WHAT IS EXPECTED:
A word-for-word copy of the listing that follows is required.

———

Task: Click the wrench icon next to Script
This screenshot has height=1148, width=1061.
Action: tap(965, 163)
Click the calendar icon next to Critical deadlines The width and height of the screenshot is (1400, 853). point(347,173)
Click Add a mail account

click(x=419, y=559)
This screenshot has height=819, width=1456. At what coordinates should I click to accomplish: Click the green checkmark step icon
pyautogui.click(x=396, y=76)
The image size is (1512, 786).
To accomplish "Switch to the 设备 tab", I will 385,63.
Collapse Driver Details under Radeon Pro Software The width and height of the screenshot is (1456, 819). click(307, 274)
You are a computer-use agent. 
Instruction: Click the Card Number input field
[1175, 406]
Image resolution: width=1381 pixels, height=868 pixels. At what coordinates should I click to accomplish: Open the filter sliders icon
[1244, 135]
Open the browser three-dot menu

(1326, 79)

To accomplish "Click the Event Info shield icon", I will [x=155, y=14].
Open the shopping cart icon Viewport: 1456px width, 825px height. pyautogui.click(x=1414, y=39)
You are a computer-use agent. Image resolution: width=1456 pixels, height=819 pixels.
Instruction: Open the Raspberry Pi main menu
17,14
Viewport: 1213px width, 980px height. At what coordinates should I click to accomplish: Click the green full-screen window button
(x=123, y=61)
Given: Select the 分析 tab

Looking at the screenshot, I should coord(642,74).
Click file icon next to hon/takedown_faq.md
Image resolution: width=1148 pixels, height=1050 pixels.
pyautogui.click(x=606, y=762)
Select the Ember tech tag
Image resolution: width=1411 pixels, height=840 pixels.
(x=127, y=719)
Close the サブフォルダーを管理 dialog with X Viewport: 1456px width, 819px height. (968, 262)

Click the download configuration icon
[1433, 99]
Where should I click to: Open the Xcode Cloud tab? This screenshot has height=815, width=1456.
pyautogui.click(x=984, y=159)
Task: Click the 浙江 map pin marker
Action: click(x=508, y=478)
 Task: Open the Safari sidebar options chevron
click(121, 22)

———

WRITTEN ANSWER:
Task: Click the wrench icon next to Script
This screenshot has height=1148, width=1061.
Action: tap(965, 163)
Click the calendar icon next to Critical deadlines The width and height of the screenshot is (1400, 853). point(347,173)
Click Add a mail account

click(x=419, y=559)
This screenshot has height=819, width=1456. At what coordinates should I click to accomplish: Click the green checkmark step icon
pyautogui.click(x=396, y=76)
The image size is (1512, 786).
To accomplish "Switch to the 设备 tab", I will 385,63.
Collapse Driver Details under Radeon Pro Software The width and height of the screenshot is (1456, 819). click(307, 274)
You are a computer-use agent. 
Instruction: Click the Card Number input field
[1175, 406]
Image resolution: width=1381 pixels, height=868 pixels. At what coordinates should I click to accomplish: Open the filter sliders icon
[1244, 135]
Open the browser three-dot menu

(1326, 79)

To accomplish "Click the Event Info shield icon", I will [x=155, y=14].
Open the shopping cart icon Viewport: 1456px width, 825px height. pyautogui.click(x=1414, y=39)
You are a computer-use agent. Image resolution: width=1456 pixels, height=819 pixels.
Instruction: Open the Raspberry Pi main menu
17,14
Viewport: 1213px width, 980px height. At what coordinates should I click to accomplish: Click the green full-screen window button
(x=123, y=61)
Given: Select the 分析 tab

Looking at the screenshot, I should coord(642,74).
Click file icon next to hon/takedown_faq.md
Image resolution: width=1148 pixels, height=1050 pixels.
pyautogui.click(x=606, y=762)
Select the Ember tech tag
Image resolution: width=1411 pixels, height=840 pixels.
(x=127, y=719)
Close the サブフォルダーを管理 dialog with X Viewport: 1456px width, 819px height. (968, 262)

Click the download configuration icon
[1433, 99]
Where should I click to: Open the Xcode Cloud tab? This screenshot has height=815, width=1456.
pyautogui.click(x=984, y=159)
Task: Click the 浙江 map pin marker
Action: click(x=508, y=478)
 Task: Open the Safari sidebar options chevron
click(121, 22)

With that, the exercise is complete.